**Exercise prompt:**
State how many lines of the entries hold the string "screenshot". Reply with the number alone.

**Entries supplied:**

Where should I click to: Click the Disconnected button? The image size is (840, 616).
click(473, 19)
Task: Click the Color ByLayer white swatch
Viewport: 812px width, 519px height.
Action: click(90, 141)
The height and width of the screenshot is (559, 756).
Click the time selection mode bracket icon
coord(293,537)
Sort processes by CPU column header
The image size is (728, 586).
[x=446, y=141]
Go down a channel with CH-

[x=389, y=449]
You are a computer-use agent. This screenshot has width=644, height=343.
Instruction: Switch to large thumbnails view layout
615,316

**Output of the task:**
2